Hoying: I feel like there’s three categories that we really like landed on. We have our nostalgic happy Christmas, “Santa Claus is Coming to Town.” And then we have like our spooky Christmas that we like to do, “Carol of the Bells,” “Making Christmas.” And then we have like our epic emotional singing on the top of a mountain at the top of our lungs losing our voice songs,” Hallelujah,” “Mary, Did You Know?”
Maldonado: Yeah. And I feel like in terms of like writing new ones, it’s easy and hard because we know so much about Christmas music that it’s familiar, but it’s always trying to think of a new way to say it because so much of it has been said before. But I feel like we did a really great job with the originals that we have.
Baltin: You say that it’s all been said before, but Christmas in 2022 is a lot different than Christmas in 1922 because it’s a very different world. And also it’s a fascinating thing as you talk about the collaborators, Christmas in the world is so much more multicultural now and there’s so much growth in it. Do you feel like there were things that really surprised you when it came time to make this record or when you went back and listened to the originals?

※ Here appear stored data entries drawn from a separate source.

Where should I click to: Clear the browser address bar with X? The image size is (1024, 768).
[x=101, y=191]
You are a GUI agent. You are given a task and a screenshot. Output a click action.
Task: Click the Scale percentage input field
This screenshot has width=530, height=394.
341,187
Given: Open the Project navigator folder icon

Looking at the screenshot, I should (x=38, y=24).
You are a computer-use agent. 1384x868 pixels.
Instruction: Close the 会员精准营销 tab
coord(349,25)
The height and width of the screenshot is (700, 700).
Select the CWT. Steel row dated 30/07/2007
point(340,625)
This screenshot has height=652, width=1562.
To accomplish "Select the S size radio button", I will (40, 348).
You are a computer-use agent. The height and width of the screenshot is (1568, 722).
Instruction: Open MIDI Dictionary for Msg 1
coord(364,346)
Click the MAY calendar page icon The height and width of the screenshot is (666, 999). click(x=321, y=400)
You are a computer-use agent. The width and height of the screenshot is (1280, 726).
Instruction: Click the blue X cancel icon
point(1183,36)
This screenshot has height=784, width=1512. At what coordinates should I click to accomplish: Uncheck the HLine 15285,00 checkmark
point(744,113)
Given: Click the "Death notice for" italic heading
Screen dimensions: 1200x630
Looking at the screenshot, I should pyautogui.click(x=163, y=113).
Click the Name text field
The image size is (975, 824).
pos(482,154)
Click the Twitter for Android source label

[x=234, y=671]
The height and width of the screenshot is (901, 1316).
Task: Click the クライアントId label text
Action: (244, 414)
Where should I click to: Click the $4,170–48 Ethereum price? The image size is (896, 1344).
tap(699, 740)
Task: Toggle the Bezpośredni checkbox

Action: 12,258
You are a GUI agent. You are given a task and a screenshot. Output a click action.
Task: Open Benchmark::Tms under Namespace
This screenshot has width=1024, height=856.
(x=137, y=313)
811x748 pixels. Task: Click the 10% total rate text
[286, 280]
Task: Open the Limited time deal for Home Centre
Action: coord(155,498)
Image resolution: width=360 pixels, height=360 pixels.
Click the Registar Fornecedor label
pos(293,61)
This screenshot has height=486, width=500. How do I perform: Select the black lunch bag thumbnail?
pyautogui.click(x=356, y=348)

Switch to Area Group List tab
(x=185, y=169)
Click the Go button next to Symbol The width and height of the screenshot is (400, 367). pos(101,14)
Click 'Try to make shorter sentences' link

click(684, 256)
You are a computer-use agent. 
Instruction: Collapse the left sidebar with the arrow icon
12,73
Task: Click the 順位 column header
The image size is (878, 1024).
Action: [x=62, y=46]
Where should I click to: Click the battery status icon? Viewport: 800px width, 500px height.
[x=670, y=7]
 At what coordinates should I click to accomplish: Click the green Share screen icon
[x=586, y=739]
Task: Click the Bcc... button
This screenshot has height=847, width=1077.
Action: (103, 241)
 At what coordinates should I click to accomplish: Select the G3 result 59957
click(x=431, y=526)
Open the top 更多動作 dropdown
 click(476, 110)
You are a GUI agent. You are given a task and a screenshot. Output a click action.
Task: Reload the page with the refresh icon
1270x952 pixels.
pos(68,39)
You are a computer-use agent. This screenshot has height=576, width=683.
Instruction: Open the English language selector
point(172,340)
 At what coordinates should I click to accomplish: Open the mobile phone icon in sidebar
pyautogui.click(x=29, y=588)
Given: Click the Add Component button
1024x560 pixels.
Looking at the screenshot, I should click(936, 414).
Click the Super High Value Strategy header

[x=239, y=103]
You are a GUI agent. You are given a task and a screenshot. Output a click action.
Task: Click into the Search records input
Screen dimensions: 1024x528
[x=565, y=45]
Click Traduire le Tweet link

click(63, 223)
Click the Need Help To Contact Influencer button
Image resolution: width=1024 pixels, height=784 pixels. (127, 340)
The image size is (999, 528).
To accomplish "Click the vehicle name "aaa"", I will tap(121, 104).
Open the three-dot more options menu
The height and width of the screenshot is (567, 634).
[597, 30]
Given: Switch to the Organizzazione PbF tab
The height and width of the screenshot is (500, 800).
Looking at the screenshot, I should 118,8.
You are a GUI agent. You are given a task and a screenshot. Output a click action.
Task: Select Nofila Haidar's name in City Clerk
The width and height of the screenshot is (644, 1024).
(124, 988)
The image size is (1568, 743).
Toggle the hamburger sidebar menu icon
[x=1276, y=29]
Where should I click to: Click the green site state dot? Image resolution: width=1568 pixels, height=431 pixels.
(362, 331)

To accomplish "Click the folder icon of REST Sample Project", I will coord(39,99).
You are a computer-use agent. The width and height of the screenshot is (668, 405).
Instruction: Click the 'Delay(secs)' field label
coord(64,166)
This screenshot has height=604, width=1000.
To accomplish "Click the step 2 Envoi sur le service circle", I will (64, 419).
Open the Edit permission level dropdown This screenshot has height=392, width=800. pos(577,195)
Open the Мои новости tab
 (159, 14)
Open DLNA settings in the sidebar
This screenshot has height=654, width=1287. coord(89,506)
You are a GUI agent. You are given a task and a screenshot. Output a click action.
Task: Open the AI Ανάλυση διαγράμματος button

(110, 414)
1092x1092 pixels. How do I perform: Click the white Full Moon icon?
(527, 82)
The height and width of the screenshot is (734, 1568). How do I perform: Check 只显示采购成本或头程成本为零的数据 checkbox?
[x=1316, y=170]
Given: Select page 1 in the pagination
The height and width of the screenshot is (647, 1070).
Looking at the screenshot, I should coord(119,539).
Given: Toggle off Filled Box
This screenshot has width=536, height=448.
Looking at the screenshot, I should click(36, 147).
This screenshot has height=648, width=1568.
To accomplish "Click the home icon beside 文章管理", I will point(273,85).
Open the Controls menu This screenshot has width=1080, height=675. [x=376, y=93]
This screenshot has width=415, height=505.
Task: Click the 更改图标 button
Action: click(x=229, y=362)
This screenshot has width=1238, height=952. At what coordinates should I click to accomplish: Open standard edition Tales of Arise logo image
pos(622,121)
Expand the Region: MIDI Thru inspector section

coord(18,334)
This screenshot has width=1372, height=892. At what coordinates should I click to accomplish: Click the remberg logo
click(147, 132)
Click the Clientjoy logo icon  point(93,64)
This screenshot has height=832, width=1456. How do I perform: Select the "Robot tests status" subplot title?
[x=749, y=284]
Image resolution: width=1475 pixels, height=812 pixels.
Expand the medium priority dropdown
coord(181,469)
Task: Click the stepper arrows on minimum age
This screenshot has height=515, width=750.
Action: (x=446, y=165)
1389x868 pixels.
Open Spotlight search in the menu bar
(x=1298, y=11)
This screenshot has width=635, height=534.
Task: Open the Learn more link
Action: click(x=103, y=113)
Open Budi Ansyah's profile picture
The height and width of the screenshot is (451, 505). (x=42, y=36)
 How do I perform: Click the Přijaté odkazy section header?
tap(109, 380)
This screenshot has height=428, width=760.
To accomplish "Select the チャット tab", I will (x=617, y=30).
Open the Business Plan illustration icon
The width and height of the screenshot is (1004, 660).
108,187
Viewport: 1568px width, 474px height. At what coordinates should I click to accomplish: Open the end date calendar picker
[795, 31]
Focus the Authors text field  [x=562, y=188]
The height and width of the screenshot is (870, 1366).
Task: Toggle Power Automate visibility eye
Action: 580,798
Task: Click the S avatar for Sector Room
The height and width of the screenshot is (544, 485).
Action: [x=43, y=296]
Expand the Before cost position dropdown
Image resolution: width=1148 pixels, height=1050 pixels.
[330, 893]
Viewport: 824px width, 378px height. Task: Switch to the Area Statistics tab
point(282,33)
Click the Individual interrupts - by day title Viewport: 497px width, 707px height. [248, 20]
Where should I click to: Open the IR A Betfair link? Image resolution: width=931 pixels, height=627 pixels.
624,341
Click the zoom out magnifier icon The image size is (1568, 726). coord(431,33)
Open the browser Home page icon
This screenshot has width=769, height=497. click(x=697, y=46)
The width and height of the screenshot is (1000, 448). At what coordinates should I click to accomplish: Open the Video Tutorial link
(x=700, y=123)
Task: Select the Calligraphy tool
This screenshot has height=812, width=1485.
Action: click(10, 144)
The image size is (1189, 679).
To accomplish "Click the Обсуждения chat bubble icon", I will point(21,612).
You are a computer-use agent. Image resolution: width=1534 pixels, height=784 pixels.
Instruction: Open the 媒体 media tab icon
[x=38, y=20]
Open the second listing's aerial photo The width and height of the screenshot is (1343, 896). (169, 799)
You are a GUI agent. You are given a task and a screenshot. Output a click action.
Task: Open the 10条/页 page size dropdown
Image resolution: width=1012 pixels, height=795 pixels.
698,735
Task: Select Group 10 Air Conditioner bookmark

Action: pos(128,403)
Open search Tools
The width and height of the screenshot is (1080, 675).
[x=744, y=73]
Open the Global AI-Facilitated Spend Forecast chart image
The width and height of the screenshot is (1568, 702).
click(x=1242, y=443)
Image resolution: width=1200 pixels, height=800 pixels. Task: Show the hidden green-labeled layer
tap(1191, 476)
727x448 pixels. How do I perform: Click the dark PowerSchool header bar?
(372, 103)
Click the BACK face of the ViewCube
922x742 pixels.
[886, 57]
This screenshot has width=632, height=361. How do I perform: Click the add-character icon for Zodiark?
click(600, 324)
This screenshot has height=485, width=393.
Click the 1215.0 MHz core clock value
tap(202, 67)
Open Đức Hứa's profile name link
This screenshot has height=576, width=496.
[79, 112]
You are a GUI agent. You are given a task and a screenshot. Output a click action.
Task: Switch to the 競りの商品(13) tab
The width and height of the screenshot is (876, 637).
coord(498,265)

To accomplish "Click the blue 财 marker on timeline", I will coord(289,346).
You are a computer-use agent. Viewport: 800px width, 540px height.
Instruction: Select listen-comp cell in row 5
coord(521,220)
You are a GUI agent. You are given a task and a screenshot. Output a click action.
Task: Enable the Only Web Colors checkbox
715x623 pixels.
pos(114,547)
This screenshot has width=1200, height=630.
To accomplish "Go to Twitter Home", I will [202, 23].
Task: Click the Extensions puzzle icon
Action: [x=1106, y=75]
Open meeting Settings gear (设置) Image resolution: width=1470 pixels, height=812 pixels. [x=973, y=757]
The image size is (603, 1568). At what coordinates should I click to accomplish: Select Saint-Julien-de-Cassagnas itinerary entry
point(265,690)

Olusola: One of the things that surprised me was that I don’t think we had tapped into our original songwriting as much as we had this time. We went to Nashville and there’s something different in the water when it comes to Nashville songwriting. The stories that they tell, the choices that they make are things that we wouldn’t necessarily choose ourselves. But to have that collaboration and to learn about the scope and the breadth and the depth of lyricism, even, I think that “Star On Top” and “Kid On Christmas” are two amazing examples of that. There’s so much that we actually did want to say utilizing the Christmas schema. So it was so fun to be able to expand our own lyricism with amazing writing collaborators. I just go back to the lyricism because. I don’t know about you all when we went, but for myself, I had an expectation of great writing which sometimes I don’t necessarily get in other aspects of my career. When I went to Nashville, I said, I’m expecting great, amazing songs that will challenge me as a songwriter, as a lyricist, as somebody who loves melody. It was amazing. And like you said, that environment, everybody, they say it’s a 10-year town because these people have worked for 10 plus years to write songs that finally reach culture. So I know that these are people that are really studied and are masters of their craft.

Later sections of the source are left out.